Rate Yield Spread Premium
4.750% 1.350%
4.875% 0.611%
5.000% 0.000%
5.125% -0.392%
5.250% -0.733%
5.375% -1.180%
5.500% -1.623%
5.625% -2.029%

How can Yield Spread Premium be used by home buyers?

There are three ways that YSP can be used in a transaction.

  1. Buyer pays a higher interest rate so that their mortgage broker receives YSP as compensation on the “back end” of the transaction.
  2. Buyer pays a higher interest rate so that YSP can be used to pay for closing costs.
  3. Buyer “pays points” at closing to reduce the interest rate on their loan.

How do I know if I am paying YSP as part of my loan?
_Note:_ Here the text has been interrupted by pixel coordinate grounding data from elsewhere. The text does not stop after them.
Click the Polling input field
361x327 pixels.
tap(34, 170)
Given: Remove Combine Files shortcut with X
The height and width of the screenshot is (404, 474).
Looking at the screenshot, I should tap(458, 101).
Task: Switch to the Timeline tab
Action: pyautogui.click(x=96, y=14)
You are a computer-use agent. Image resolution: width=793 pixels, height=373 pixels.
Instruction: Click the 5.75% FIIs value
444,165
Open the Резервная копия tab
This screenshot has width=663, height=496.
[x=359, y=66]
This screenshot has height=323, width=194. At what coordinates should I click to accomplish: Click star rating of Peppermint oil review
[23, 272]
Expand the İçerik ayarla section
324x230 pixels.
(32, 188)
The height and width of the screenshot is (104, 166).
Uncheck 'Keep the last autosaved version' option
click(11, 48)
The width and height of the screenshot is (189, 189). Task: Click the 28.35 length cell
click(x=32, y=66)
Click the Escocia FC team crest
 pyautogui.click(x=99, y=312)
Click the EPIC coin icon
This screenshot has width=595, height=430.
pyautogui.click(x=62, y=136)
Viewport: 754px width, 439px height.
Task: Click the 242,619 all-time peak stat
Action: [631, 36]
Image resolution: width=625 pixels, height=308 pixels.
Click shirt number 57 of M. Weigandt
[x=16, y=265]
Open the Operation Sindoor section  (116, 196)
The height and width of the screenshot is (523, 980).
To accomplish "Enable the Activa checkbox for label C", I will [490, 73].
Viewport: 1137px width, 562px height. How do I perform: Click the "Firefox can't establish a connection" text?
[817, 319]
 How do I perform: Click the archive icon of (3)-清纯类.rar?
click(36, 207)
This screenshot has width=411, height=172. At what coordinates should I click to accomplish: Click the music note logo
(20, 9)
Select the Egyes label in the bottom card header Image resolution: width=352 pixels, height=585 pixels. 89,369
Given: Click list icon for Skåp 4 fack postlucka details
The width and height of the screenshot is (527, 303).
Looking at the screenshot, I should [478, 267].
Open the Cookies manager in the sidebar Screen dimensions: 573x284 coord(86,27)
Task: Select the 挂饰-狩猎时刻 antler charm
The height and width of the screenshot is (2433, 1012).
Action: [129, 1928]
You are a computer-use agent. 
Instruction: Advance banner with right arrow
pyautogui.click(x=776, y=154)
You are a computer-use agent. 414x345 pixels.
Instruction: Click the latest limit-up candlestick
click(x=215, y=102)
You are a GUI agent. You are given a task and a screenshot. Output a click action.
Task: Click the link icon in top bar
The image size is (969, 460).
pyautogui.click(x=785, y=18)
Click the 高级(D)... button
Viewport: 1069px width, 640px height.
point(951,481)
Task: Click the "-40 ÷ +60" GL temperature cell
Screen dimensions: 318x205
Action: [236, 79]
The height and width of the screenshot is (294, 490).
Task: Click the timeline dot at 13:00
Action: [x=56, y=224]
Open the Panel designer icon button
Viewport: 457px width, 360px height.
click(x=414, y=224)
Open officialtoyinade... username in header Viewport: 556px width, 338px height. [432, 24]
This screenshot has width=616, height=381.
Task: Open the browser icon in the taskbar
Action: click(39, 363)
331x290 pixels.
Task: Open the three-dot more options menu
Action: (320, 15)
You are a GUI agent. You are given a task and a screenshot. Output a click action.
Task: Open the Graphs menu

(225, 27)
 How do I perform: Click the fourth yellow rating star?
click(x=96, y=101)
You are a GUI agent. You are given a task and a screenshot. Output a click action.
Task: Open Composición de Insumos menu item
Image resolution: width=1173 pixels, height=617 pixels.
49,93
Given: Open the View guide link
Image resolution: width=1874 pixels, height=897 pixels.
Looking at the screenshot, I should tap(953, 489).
Mortgage brokers are required to disclose the payment of YSP on both your Good Faith Estimate and and your HUD-1 closing statement. Banks and other direct lenders do not have to disclose YSP at all. There is considerable controversy over this discrepancy, and many in the industry want the disclosure laws to be the same across both types of lenders. (We agree and believe that both should have to disclose YSP.) However, for now, only mortgage brokers are required to make this disclosure. There is a major flaw in the current disclosure laws that allow the YSP to be disclosed as a range on your Good Faith Estimate. I have seen Good Faith Estimates say that “YSP may be paid to your mortgage broker between 0%-4% of your loan amount.” Clearly that is a huge range and varies from a reasonable deal to a total rip-off. In this case, you won’t see the final YSP until closing, which can lead to abuse of this practice by unethical mortgage brokers.

Should I even be paying YSP at all? Why can’t I just get my loan at the Par Rate?

This is an excellent question. YSP can serve a legitimate purpose in loan transactions by helping borrowers to reduce their cash out of pocket for loan fees or mortgage broker compensation. However, it is a practice that is too frequently abused from the experiences I have had with some lenders. On more than one occasion with our buyers and on personal transactions, I have had mortgage brokers sneak in a big YSP payment to themselves on the closing statement. Sometimes this equates to thousands of dollars and a borrower who is paying a higher interest rate than they needed to. It is easy to hide from unsuspecting buyers since it is not part of the direct fees being charged to them on the closing statement. Don’t be fooled if a mortgage broker tells you that “You are not paying that amount. I get it directly from the lender.” You ARE paying that amount to your mortgage broker via a higher interest rate.

How do I ensure that I am not being taken advantage of through YSP payments to my mortgage broker?

The best way to ensure that you are not taken advantage of is to be diligent and ask questions. An ethical mortgage broker should be able to answer these questions directly when asked.

  1. How am I paying for your mortgage services and what is the total amount that you charge for helping me with my loan? Do you charge an upfront origination fee or other processing fees? Are you also being paid on the back-end by the lender? If so, what YSP amount will you be making?
  2. Am I able to get the Par Rate on my loan? If so, what fees will you charge me.
  3. If your broker shows a “range” of YSP payments on the Good Faith Estimate, ask them to clarify and give you an exact amount. There is no reason they cannot be more specific with this number, though it can change up until you lock your rate. 
  4. At the point you locked my interest rate, what was the Par Rate? Ask to see that day’s rate sheet if needed.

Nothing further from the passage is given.